Problem description
The entries below hold a line with "This screenshot has width=925, height=608." and a line with "Task: Click filter icon on 服务类型 column". Return those lines and all that lie between them, exactly and only.

Records provided
Start of Block
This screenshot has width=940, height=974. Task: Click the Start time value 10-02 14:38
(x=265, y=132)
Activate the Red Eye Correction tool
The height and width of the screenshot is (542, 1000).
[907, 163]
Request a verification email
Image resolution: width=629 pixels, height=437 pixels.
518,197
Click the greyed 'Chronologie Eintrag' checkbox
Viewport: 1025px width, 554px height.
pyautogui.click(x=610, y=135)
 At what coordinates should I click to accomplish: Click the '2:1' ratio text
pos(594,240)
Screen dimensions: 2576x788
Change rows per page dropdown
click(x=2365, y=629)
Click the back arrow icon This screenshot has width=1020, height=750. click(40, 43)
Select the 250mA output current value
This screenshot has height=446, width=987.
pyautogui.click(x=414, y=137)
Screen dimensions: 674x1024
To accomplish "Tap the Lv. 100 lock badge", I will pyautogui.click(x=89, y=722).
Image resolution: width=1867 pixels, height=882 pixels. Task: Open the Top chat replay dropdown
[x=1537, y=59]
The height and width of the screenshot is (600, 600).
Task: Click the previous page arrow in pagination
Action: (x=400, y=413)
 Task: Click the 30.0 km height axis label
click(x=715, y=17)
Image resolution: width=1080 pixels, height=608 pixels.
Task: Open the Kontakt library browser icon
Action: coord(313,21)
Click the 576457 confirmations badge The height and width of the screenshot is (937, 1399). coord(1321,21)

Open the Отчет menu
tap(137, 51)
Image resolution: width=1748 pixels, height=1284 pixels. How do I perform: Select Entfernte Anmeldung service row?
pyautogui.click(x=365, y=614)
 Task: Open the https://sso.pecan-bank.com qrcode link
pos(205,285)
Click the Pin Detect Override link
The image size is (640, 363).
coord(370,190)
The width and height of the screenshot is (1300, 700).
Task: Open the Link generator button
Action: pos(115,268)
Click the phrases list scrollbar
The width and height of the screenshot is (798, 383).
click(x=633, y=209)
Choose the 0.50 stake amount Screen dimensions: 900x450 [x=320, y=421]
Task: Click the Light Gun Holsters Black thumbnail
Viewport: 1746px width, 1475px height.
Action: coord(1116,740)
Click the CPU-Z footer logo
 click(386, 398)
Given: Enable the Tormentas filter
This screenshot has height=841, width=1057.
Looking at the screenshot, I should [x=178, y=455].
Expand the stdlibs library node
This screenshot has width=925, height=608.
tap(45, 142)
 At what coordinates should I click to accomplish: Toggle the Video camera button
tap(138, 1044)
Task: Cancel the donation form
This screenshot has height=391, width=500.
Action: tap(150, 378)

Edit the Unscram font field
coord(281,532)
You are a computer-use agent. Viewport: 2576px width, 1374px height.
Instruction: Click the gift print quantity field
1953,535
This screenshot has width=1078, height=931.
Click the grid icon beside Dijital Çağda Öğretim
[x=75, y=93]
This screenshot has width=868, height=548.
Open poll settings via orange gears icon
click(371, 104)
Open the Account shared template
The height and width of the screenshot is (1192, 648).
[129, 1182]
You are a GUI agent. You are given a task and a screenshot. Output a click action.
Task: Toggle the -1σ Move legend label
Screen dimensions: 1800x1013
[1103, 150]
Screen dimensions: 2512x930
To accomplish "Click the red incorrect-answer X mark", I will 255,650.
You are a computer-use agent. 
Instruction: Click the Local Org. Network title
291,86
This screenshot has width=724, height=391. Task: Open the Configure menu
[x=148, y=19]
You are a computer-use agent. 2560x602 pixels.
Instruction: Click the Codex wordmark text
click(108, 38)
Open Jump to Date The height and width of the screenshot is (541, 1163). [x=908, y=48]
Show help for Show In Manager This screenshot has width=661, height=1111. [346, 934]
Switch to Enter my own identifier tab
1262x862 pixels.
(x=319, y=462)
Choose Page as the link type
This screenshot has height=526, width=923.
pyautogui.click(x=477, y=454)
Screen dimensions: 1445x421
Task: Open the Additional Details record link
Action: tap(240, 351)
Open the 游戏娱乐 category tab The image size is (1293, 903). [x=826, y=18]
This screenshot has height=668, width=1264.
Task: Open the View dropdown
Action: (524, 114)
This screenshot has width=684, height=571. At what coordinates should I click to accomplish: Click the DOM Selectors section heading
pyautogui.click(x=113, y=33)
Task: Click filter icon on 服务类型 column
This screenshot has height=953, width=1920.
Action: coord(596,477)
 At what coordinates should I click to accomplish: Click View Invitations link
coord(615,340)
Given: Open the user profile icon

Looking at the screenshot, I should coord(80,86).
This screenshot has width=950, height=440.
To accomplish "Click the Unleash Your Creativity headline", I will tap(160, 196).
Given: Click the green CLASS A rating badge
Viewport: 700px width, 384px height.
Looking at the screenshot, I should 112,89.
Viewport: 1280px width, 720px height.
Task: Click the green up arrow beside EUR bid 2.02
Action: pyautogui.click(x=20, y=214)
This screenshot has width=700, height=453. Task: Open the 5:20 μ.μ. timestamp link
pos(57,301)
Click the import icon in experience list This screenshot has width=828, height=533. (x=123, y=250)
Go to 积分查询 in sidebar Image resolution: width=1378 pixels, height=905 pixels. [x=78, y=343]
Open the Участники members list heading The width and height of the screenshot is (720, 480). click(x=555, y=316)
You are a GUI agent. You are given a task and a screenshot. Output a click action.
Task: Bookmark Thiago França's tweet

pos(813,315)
End of Block
Exercise output
This screenshot has width=925, height=608.
tap(45, 142)
 At what coordinates should I click to accomplish: Toggle the Video camera button
tap(138, 1044)
Task: Cancel the donation form
This screenshot has height=391, width=500.
Action: tap(150, 378)

Edit the Unscram font field
coord(281,532)
You are a computer-use agent. Viewport: 2576px width, 1374px height.
Instruction: Click the gift print quantity field
1953,535
This screenshot has width=1078, height=931.
Click the grid icon beside Dijital Çağda Öğretim
[x=75, y=93]
This screenshot has width=868, height=548.
Open poll settings via orange gears icon
click(371, 104)
Open the Account shared template
The height and width of the screenshot is (1192, 648).
[129, 1182]
You are a GUI agent. You are given a task and a screenshot. Output a click action.
Task: Toggle the -1σ Move legend label
Screen dimensions: 1800x1013
[1103, 150]
Screen dimensions: 2512x930
To accomplish "Click the red incorrect-answer X mark", I will 255,650.
You are a computer-use agent. 
Instruction: Click the Local Org. Network title
291,86
This screenshot has width=724, height=391. Task: Open the Configure menu
[x=148, y=19]
You are a computer-use agent. 2560x602 pixels.
Instruction: Click the Codex wordmark text
click(108, 38)
Open Jump to Date The height and width of the screenshot is (541, 1163). [x=908, y=48]
Show help for Show In Manager This screenshot has width=661, height=1111. [346, 934]
Switch to Enter my own identifier tab
1262x862 pixels.
(x=319, y=462)
Choose Page as the link type
This screenshot has height=526, width=923.
pyautogui.click(x=477, y=454)
Screen dimensions: 1445x421
Task: Open the Additional Details record link
Action: tap(240, 351)
Open the 游戏娱乐 category tab The image size is (1293, 903). [x=826, y=18]
This screenshot has height=668, width=1264.
Task: Open the View dropdown
Action: (524, 114)
This screenshot has width=684, height=571. At what coordinates should I click to accomplish: Click the DOM Selectors section heading
pyautogui.click(x=113, y=33)
Task: Click filter icon on 服务类型 column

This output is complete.